* [What is required]:
Arrange the entries from the line containing "Given: Expand the Тест user menu" through the end of the entries, both ends included, as a Markdown table with the columns Position and Text. Skip blank lines and leave the pictures out.

_ _ _ _

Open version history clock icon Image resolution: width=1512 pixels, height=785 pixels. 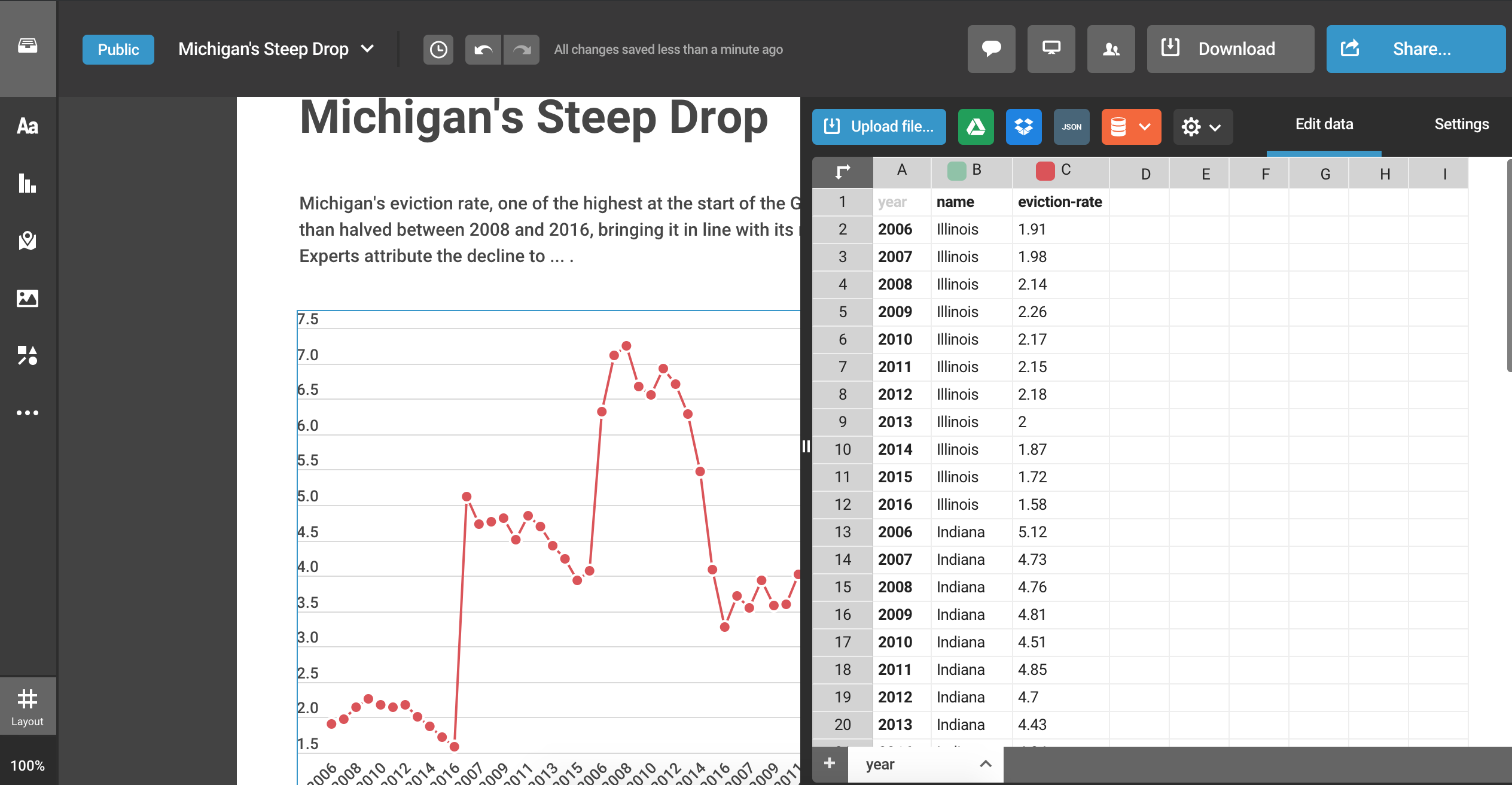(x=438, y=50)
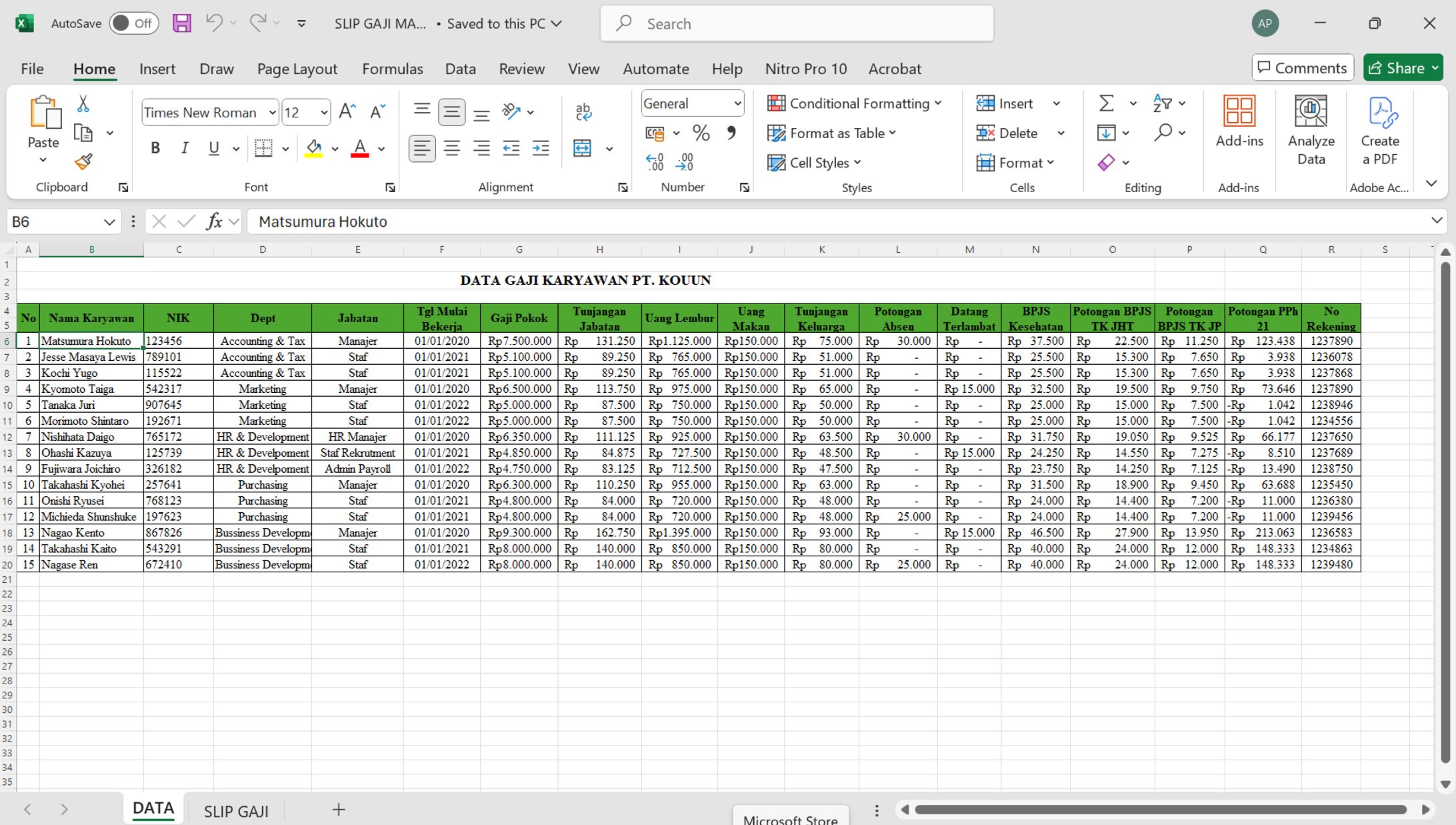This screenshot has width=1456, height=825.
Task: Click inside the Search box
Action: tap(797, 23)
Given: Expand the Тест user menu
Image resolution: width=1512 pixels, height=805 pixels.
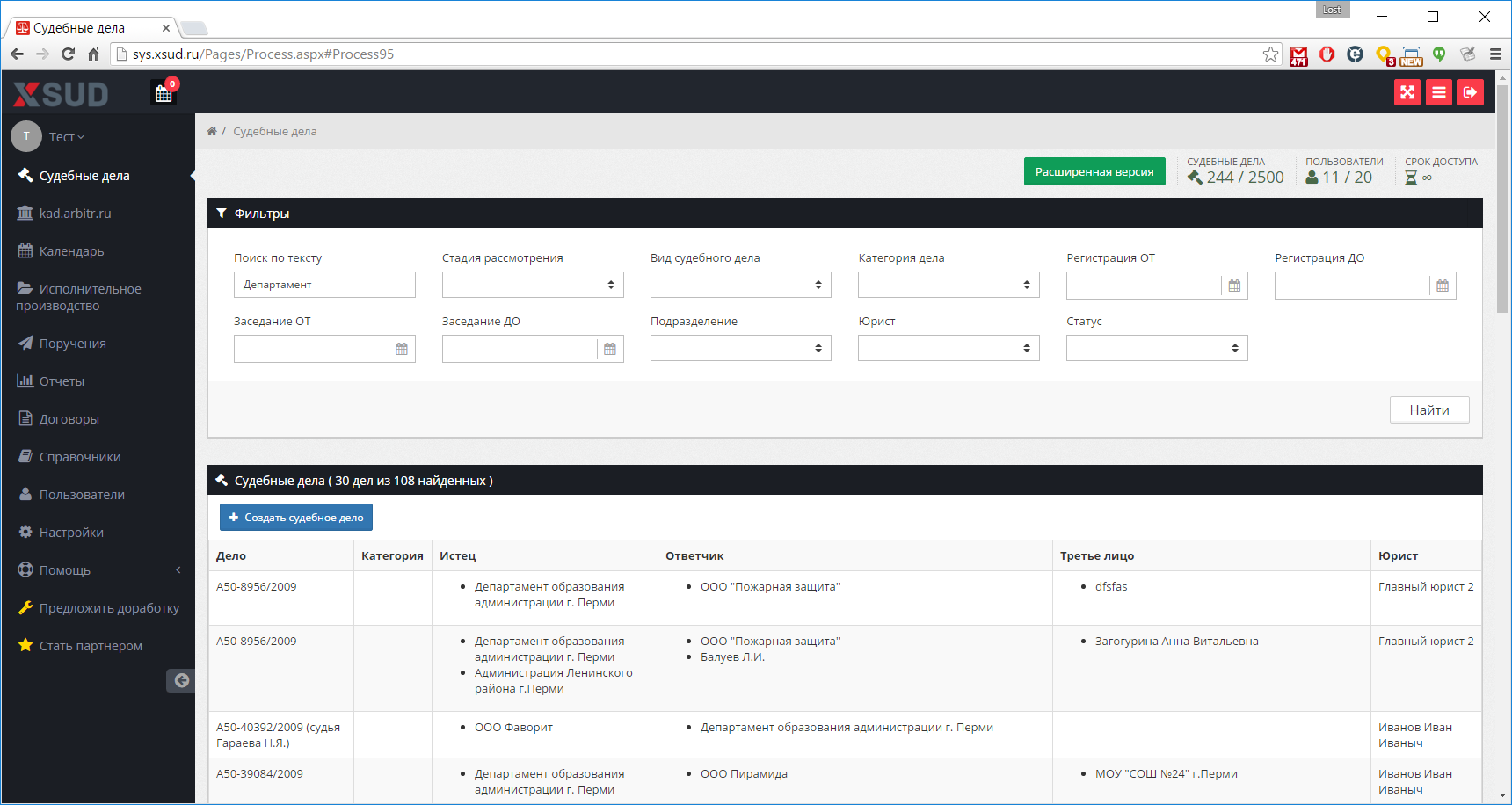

_ _ _ _

* [Solution for this problem]:
| Position | Text |
|---|---|
| 1 | Given: Expand the Тест user menu |
| 2 | Image resolution: width=1512 pixels, height=805 pixels. |